Me siento un padre horrible. En mi vida le he hecho yo tanto caso a mi hijo. Para mí la playa es el espacio del apáñate como puedas y lárgate lejos mientras leo. Sigo en eso las muy sabias desatenciones de mis padres, que nos ignoraban la tarde entera y creo que incluso olvidaban de verdad que existíamos. Entraban en un agujero de conciencia donde volvían a ser adultos sin hijos. Para eso estaba la playa. A mí me llegó a picar una medusa una vez y ni me molesté en decírselo a mi madre, me fui yo solo al puesto de la Cruz Roja.
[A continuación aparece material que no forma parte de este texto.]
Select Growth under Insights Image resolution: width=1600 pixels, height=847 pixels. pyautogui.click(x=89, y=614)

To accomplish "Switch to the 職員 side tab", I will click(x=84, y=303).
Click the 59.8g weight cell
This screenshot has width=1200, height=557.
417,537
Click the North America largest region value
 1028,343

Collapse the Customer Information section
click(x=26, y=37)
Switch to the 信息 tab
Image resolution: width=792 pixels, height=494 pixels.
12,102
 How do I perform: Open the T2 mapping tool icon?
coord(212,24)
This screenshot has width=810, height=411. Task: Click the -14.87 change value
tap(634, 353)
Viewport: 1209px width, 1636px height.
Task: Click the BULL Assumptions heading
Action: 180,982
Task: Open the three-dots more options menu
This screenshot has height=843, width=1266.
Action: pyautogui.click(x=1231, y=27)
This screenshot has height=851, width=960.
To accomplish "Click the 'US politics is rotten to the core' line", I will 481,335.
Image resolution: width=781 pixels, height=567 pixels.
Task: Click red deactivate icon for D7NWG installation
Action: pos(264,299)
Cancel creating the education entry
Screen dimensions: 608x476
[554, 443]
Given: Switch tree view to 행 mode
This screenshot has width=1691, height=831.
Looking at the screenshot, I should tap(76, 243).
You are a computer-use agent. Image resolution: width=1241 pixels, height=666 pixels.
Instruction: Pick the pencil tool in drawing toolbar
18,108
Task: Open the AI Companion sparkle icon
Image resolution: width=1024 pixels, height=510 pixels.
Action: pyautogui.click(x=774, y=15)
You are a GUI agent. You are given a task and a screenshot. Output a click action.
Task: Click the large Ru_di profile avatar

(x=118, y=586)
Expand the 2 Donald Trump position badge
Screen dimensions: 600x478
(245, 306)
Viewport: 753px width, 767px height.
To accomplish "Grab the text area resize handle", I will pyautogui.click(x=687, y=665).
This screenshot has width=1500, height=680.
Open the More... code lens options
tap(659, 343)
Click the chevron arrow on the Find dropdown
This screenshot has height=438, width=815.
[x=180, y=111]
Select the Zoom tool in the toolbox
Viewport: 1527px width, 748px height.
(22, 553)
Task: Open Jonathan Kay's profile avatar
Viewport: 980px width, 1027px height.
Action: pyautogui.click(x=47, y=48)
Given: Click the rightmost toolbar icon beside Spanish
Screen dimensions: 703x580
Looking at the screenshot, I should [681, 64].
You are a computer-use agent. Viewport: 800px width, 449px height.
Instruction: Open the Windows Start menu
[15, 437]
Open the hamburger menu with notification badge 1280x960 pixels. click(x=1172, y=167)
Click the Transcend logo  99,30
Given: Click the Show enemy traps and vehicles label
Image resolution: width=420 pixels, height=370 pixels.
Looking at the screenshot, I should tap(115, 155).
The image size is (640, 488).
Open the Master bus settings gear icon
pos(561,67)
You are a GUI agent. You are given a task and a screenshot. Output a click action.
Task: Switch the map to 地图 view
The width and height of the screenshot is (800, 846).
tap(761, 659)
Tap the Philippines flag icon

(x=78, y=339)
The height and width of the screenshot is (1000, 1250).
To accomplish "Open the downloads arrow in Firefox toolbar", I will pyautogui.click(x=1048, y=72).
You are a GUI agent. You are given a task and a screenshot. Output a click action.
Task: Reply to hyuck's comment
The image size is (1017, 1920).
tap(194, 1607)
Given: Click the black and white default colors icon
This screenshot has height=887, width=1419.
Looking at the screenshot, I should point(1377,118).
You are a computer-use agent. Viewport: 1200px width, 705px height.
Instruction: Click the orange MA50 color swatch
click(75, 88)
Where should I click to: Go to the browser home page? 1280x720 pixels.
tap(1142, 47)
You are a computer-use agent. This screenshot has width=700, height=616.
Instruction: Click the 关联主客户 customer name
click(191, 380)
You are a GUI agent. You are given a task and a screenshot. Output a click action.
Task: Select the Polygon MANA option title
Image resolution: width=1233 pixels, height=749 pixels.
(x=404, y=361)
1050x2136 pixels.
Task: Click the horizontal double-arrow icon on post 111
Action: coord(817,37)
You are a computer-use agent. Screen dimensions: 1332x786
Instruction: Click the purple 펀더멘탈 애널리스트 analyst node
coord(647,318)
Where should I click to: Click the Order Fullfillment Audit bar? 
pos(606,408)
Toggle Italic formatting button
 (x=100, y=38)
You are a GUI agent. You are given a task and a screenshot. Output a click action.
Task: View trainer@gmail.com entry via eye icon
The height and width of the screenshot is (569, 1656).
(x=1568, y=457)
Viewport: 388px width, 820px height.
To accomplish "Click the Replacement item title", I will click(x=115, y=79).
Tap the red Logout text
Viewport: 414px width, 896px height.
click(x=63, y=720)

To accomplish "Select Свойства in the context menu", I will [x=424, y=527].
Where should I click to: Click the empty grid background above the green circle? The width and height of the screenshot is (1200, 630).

Pero Chicaga, Ardebogotá y compañía tienen una infancia mucho mejor. Las están preparando para dominar el mundo, y el día de mañana se sentarán a la diestra del trono de Elon Musk mientras mi hijo y yo seguimos tirados en la playa como los gañanes sin ambiciones que siempre fuimos, perdiendo el tiempo a paletadas. Ojalá puedas perdonarme, hijo.